Formation, occurrence, properties, and optimal values
Methionine is an essential amino acid, so it must be supplied externally through the diet. Many foods, both of animal and plant origin, contain methionine, but not in free form, always bound to proteins. Foods with appreciable amounts of bound methionine include raw beef, raw salmon, sesame seeds, dried soybeans and many other foods, including plant foods. Brazil nuts, with over 1,000 mg of methionine per 100 g, even have a content almost twice as high as raw salmon. The digestion of proteins takes place in the small intestine. The proteins are largely broken down into smaller pieces (polypeptides) by specialized peptidases and absorbed via the villi of the small intestine. In a balanced diet, it can be assumed that sufficient methionine is absorbed. The indications for optimal amounts vary somewhat.As a reference value, a requirement of approx. 13 to 16 mg per kilogram of body mass can be assumed for humans.
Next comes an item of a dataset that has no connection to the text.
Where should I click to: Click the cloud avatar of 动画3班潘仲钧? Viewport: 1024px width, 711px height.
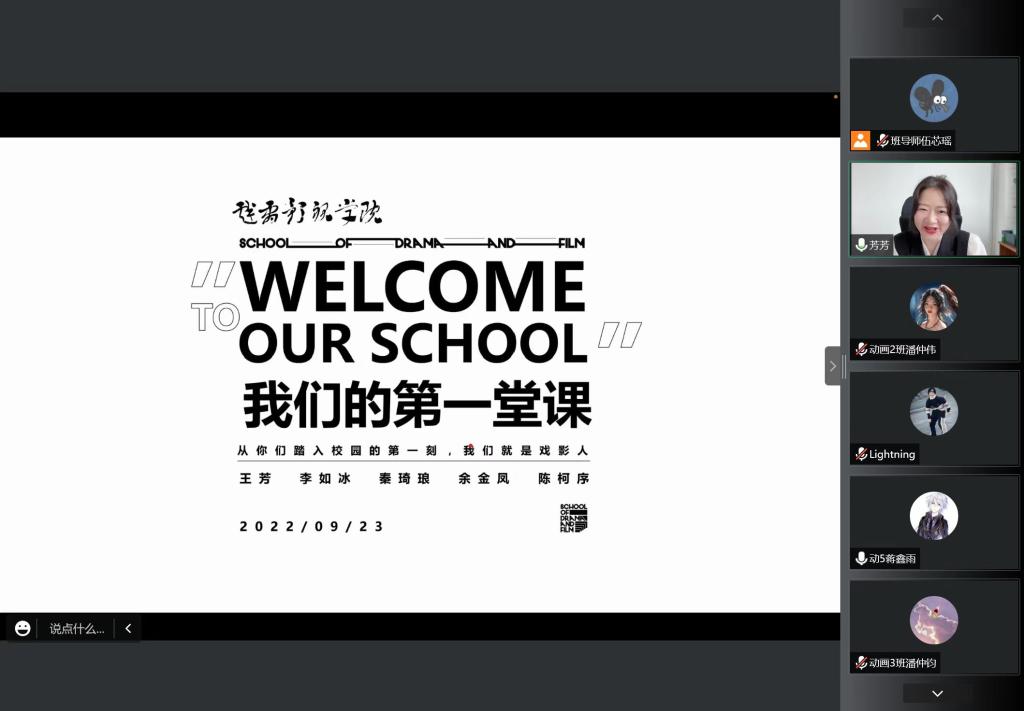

A normal-weight person with a body mass of 75 kg is therefore dependent on a daily supply of methionine in the order of 975 to 1,200 mg.
Diseases and disorders
The essential amino acid methionine serves as a starting material for numerous complex metabolic processes, so that disturbances of certain conversion processes can lead to sometimes serious symptoms due to the absence of certain enzymes. A deficiency of methionine also leads to a deficiency of S-adenosylmethionine (SAM). SAM deficiency has been linked to the development of fatty liver and promotion of depression, among other things. Some disorders of methionine-cysteine metabolism, triggered by a deficiency of certain enzymes, lead to a strong accumulation of the intermediate homocysteine. The best-known cause of homocystinuria, as the accumulation of homocysteine is called, is a genetic defect that causes a deficiency in cystathionine beta-synthase. The excess homocysteine promotes the formation of thromboses and has negative effects on the connective tissue, mainly of the skeleton and the eyes, so that there is a risk of a change in the position of the eye lenses (lens ectopy). Homocystinuria also affects mental processes. When the methionine metabolic disorder leads to a deficiency of cysteine, there is also a deficiency of glutathione and taurine, which has important protective functions on the nerves. An association cysteine deficiency with the progression of Alzheimer’s disease and Parkinson’s disease has been noted.